Task instructions
Copy the lines of the material below verbatim, starting at the line that contains "In order to click on coin-stack" and ending at the line that contains "(1859, 115).", with both of those lines included.

(Beginning of Material for this task)

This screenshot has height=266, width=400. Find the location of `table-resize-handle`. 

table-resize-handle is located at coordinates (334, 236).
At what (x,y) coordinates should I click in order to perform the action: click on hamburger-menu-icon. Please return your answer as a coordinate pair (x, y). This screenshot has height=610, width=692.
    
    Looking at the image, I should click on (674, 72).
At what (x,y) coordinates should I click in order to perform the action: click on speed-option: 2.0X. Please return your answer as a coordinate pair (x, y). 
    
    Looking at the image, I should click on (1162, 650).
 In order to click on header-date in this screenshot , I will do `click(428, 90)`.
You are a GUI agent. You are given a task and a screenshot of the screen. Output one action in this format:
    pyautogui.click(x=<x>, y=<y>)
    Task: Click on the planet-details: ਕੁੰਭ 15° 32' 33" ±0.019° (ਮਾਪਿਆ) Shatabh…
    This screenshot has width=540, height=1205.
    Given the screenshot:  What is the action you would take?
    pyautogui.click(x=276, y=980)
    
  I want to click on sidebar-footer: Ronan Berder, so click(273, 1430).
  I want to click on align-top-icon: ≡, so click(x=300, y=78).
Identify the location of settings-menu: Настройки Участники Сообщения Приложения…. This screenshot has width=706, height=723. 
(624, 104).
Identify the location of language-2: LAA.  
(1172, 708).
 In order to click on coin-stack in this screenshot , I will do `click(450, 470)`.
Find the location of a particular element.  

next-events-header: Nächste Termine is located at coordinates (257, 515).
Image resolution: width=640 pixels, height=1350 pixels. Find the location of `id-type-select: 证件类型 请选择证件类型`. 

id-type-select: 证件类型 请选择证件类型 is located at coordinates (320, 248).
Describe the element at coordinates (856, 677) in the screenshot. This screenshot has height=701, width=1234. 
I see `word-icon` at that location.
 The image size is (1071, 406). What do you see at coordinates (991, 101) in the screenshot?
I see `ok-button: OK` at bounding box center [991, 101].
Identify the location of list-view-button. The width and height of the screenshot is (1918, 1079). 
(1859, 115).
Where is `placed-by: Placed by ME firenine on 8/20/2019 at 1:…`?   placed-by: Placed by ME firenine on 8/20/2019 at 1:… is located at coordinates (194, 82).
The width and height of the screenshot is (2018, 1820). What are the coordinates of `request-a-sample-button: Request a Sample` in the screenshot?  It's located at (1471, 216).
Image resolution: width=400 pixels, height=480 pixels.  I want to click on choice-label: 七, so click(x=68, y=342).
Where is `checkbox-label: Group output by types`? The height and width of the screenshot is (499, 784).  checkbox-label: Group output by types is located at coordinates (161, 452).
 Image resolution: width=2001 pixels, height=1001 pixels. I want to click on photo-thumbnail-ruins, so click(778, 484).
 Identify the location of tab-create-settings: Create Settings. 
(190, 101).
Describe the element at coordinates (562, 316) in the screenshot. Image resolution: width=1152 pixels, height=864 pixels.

(End of Material for this task)

Reply to the exercise
 In order to click on coin-stack in this screenshot , I will do `click(450, 470)`.
Find the location of a particular element.  

next-events-header: Nächste Termine is located at coordinates (257, 515).
Image resolution: width=640 pixels, height=1350 pixels. Find the location of `id-type-select: 证件类型 请选择证件类型`. 

id-type-select: 证件类型 请选择证件类型 is located at coordinates (320, 248).
Describe the element at coordinates (856, 677) in the screenshot. This screenshot has height=701, width=1234. 
I see `word-icon` at that location.
 The image size is (1071, 406). What do you see at coordinates (991, 101) in the screenshot?
I see `ok-button: OK` at bounding box center [991, 101].
Identify the location of list-view-button. The width and height of the screenshot is (1918, 1079). 
(1859, 115).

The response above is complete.